As so often in India – as in the world – the nearer one draws to the sacred, the more likely one is to trip over the profane. According to a young man in my hotel, twenty-one rupees is the auspicious and sufficient sum to pay one of the many local guides certain to materialize upon my arrival at the Kali Temple. So as I discard my shoes and plunge into the complex, accompanied by a grinning guide, I slip the tiny sum into my pocket.
Entering the temple, my brow is dyed at a shrine where mothers pray for sons. Next I’m led to a place where, moments earlier, a goat was slaughtered. Paint-red blood drips on the walls and floor, and I watch two men carve the beast into tasty strips. Having perished propitiating Kali, the goat will now serve to feed the local poor.

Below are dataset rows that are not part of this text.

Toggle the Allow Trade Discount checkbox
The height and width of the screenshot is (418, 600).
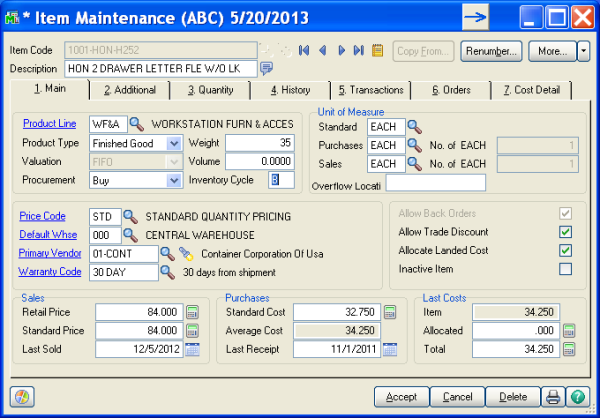[x=566, y=232]
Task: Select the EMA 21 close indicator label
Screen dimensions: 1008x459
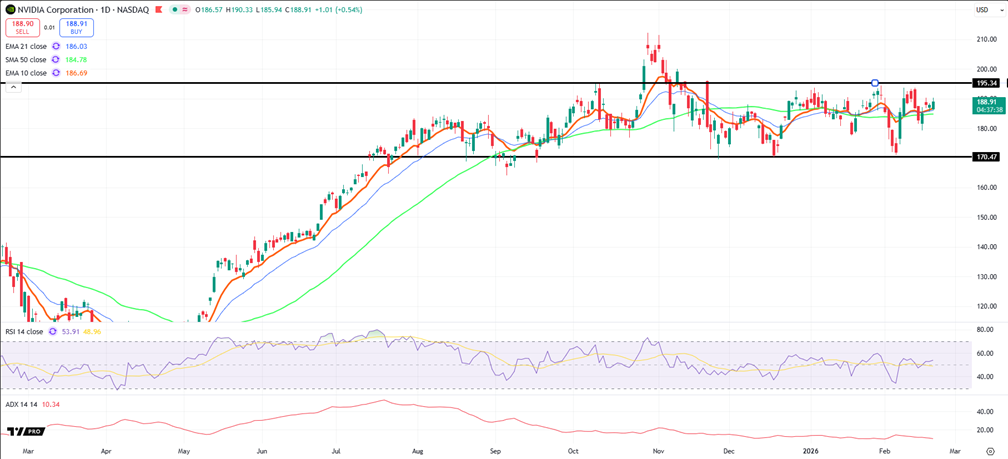Action: [x=25, y=46]
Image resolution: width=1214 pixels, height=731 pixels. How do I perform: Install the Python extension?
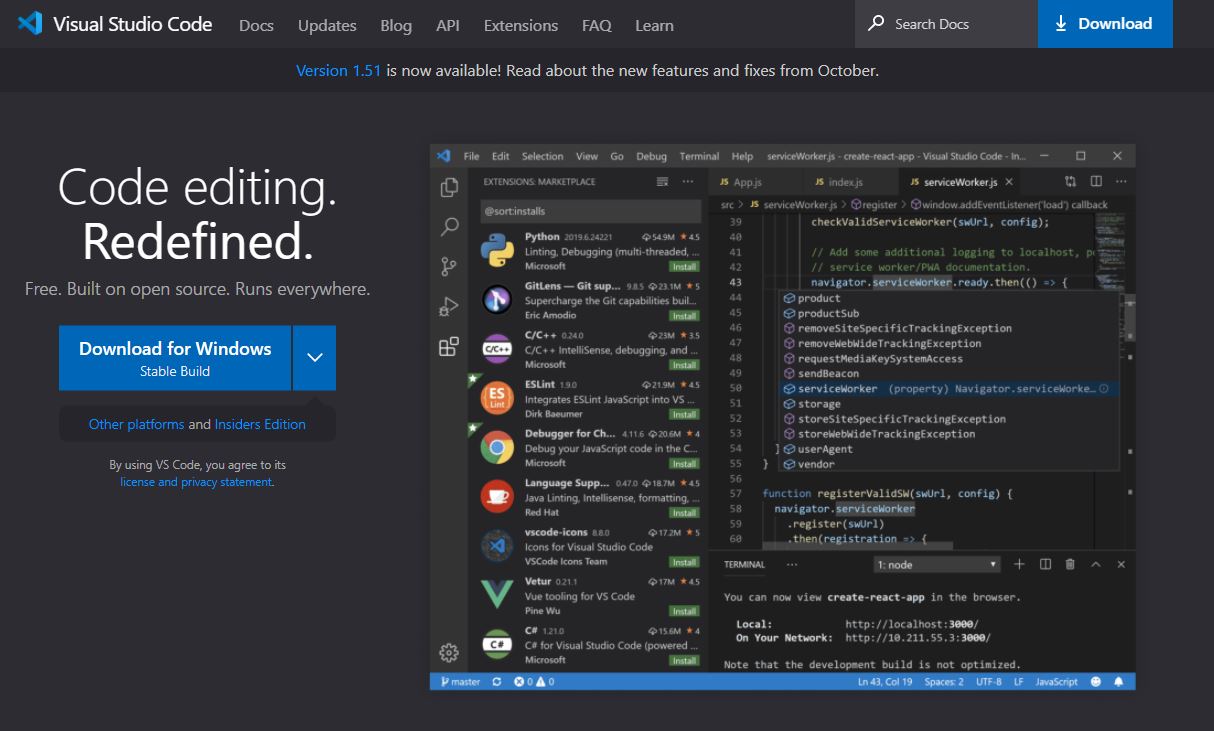(x=683, y=267)
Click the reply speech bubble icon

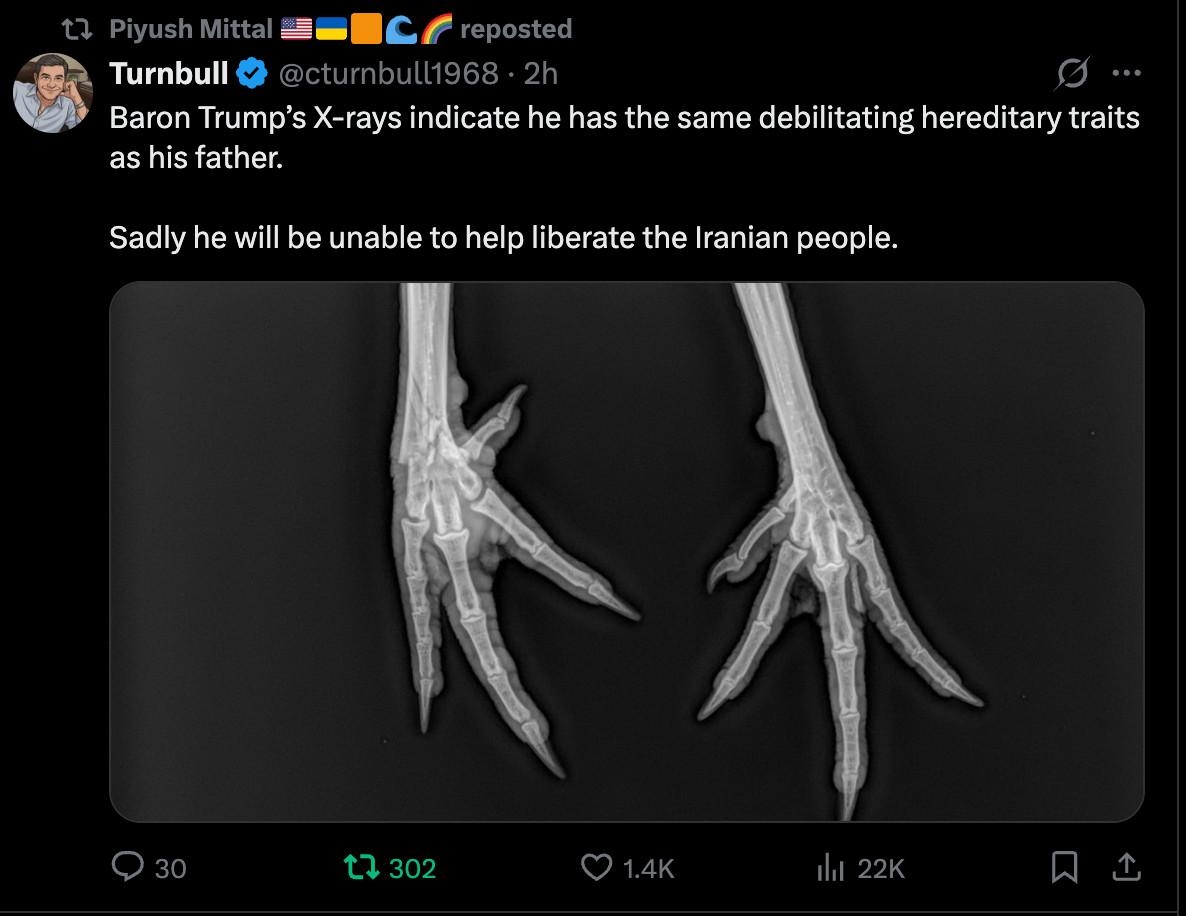click(x=127, y=867)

Ominously, I’m warned to watch for thieves and “wicked characters,” as we move into the inner sanctum of the temple. I will only have a moment to cast my offering to the god. “But hold your wallet,” my guide says, and then orders me to throw my flowers.
Having satisfied the god, I’m led through the temple to a sacred tank, where I am to pray for my family back home, and lay a garland round the neck of another stone divinity. This I do with due solemnity, but then the metaphorical sky blackens. I have been here before, in other times and places, and my heart sinks with the memory of other temple malefactors. Now, I’m told with rising menace, I must make a donation of 5000 rupees.
“5000 rupees now! Else a lifetime of bad luck awaits you, friend…”
I would have simply walked away, but there were five men around me now. Fumbling in my pocket, I offer 100 rupees to the guide – still five times the recommended fee – and he snatches the note away. “You are a wicked man,” he says, shaking his head. For a moment, I thought he might push me down into the murky tank, but he cursed again and disappeared into the temple, doubtless searching for new prey.
Seeking to shake off my sadness at another sacred place defiled, I wander the alleys behind the complex, past the “Home of the Pure Heart,” Mother Teresa’s still controversial hospice for the dying, and down towards the Adi Ganga. Also known as Tolly’s Canal, this channel runs from the Hooghly River down through Kalighat. Alas, this once navigable river has become an open sewer, killed dead by pollution. Children play among waste rising from pools of sickly water.
After lunch, I take an historical detour and walk the vast grounds surrounding the Victoria Memorial, a masterpiece of imperial design, built to commemorate the reign of the Empress of India herself. The Memorial was opened to great fanfare in 1921. And yet, twenty years after the death of Victoria, the Raj was nearer to the end than its beginning. Inside the Memorial is a museum that recalls the history of colonial Bengal, a microcosm of India’s experience as the object of Western economic, military and cultural desire. The long encounter between Britain and subcontinent contains all the elements of tragedy and romance, of discovery and desecration. It was a relationship premised and sustained on exploitation, yet one that also sowed the seeds of its own demise through the mingling of Indian and European philosophy, art, literature and ideology. The Bengali Renaissance would help give shape and form to the very nationalism that would ultimately drive the invaders back to their island home. The legacy of that renaissance still shapes the identity of the city of Kolkata now.